The game and all of the stories that come with it helped me to assimilate when I moved to California from El Salvador at age 12. I heard about Babe Ruth, Willie Mays and Hank Aaron, legends from a time before me whose influences add up to make baseball what it is.
This was my first time covering a World Series, and I wanted to show the players and games in a way that honored that nostalgia that, to me, is baseball's essence. So, I packed Canon 1DX Mark II cameras with lightning-quick shutter speed, able to capture split-second swings and catches, for the Chronicle's daily needs. But I also packed my Polaroid SX-70, a camera created decades before the Astros won their only World Series in 2017, and fistfuls of film.
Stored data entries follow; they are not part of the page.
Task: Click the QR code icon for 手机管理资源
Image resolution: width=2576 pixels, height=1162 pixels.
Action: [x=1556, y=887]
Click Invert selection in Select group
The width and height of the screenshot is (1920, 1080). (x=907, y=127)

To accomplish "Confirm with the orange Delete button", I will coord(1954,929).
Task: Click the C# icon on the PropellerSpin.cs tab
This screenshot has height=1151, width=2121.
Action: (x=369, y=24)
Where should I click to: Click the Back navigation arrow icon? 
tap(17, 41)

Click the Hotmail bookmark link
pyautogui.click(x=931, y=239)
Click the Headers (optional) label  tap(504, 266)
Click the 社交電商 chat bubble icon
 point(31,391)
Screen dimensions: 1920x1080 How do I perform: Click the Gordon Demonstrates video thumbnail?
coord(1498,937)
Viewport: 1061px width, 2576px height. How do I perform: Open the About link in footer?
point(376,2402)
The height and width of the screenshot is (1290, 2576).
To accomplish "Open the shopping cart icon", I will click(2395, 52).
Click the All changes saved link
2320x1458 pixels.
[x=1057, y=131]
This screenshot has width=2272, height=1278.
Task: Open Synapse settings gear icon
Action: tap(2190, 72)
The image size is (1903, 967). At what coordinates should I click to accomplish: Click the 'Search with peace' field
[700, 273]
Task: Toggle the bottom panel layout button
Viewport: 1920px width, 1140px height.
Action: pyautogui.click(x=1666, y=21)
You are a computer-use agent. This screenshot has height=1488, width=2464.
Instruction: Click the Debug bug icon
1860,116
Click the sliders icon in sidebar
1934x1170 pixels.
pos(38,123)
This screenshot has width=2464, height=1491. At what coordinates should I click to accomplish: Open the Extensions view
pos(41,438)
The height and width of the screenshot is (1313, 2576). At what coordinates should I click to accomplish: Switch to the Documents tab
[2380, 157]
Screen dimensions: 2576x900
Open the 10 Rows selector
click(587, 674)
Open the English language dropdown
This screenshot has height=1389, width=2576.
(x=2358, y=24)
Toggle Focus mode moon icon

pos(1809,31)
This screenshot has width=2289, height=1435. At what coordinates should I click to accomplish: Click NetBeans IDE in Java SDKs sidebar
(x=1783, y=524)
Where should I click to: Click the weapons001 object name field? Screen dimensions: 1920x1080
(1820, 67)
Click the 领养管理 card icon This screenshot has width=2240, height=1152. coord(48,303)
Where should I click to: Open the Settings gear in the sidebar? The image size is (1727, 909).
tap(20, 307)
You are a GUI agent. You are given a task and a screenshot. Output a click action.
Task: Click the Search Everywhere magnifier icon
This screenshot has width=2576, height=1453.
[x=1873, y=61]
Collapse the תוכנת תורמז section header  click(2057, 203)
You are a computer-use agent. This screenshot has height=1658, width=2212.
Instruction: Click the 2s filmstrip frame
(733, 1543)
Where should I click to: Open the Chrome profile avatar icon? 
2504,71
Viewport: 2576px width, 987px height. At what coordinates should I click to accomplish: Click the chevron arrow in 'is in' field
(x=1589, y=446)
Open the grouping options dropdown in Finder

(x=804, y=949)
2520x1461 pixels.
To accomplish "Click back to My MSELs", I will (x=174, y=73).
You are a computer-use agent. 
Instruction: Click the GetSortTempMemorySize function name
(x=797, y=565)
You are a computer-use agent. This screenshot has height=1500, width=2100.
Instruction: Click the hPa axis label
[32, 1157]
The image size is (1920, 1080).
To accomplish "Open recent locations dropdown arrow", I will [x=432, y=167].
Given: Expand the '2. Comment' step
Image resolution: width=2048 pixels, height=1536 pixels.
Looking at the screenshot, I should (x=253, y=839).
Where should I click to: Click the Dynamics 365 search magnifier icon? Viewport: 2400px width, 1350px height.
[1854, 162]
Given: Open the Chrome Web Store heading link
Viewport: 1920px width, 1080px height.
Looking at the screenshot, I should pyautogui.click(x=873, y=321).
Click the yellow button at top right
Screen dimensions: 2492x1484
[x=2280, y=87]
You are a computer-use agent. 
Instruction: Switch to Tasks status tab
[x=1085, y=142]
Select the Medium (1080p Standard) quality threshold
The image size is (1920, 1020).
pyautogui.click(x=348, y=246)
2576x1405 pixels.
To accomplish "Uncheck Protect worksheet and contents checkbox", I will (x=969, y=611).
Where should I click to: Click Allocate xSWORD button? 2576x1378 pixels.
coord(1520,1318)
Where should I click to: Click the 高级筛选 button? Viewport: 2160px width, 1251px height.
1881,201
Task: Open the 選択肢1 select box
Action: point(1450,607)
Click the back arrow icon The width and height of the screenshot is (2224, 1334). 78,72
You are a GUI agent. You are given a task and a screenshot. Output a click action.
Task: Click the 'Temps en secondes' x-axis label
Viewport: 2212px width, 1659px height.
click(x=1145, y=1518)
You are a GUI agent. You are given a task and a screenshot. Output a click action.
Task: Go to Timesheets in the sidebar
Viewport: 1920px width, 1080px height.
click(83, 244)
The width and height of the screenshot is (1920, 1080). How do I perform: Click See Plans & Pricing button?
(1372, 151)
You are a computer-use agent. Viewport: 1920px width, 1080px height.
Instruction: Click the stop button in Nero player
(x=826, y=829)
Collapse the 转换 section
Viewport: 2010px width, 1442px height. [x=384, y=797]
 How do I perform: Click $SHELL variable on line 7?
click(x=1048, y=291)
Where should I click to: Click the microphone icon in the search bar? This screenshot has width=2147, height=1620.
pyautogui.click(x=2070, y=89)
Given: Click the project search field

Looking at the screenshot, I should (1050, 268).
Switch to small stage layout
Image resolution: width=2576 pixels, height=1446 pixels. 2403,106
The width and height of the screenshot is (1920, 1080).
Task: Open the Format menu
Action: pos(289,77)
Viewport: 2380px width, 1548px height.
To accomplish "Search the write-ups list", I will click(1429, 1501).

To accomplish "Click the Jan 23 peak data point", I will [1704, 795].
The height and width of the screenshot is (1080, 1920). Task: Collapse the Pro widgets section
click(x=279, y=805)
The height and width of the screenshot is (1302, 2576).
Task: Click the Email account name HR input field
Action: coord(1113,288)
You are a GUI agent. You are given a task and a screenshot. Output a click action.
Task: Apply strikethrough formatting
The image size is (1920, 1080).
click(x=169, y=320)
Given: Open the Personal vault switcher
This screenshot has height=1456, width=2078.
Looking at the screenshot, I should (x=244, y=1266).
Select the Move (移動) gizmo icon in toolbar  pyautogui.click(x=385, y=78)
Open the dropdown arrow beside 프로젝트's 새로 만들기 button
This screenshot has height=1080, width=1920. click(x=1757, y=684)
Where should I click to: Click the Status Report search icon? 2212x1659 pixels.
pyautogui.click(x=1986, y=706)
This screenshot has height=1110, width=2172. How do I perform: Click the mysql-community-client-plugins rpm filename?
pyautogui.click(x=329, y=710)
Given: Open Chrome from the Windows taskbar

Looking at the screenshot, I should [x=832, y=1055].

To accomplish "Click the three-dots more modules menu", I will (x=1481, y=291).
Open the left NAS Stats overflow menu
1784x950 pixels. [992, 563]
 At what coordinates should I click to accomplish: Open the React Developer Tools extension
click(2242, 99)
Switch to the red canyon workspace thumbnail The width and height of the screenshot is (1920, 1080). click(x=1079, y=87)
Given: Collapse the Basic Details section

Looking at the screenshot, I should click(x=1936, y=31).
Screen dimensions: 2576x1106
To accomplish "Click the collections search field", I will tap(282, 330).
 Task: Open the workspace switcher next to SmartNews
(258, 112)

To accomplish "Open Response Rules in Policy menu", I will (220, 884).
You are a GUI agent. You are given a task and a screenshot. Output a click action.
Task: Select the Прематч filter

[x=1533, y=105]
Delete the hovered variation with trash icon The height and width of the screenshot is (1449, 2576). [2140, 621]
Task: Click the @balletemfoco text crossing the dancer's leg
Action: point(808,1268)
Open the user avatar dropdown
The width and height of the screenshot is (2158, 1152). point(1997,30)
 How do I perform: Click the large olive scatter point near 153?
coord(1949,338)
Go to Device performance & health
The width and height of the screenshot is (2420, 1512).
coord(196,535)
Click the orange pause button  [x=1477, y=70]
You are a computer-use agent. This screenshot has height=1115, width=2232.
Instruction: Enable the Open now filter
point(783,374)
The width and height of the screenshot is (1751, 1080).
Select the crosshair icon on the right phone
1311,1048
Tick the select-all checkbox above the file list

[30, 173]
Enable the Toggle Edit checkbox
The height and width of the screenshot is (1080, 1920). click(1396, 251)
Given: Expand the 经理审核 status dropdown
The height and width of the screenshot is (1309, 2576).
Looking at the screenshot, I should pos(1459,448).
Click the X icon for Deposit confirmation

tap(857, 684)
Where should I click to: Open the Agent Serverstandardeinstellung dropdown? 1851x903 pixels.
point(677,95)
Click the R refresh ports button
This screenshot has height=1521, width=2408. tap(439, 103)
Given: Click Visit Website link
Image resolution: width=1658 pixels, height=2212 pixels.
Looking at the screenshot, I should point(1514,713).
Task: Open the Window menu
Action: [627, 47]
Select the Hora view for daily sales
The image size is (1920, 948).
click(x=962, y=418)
Polaroids convey a sense of a time far gone, contrasted with a feeling of immediacy. The shutter clicks, the print pops out, and you are instantly holding a fragment of history. The film and the process itself is imperfect, with any particle of dust affecting the way the image will look. Many times, the players moved just too fast for the film.
But that was OK. This was our history, of Jose Altuve and Alex Bregman and Juan Soto. It was urgent and immediate those crazy seven nights, but it also was part of the bigger history I'm still learning about, long to be repeated and remembered.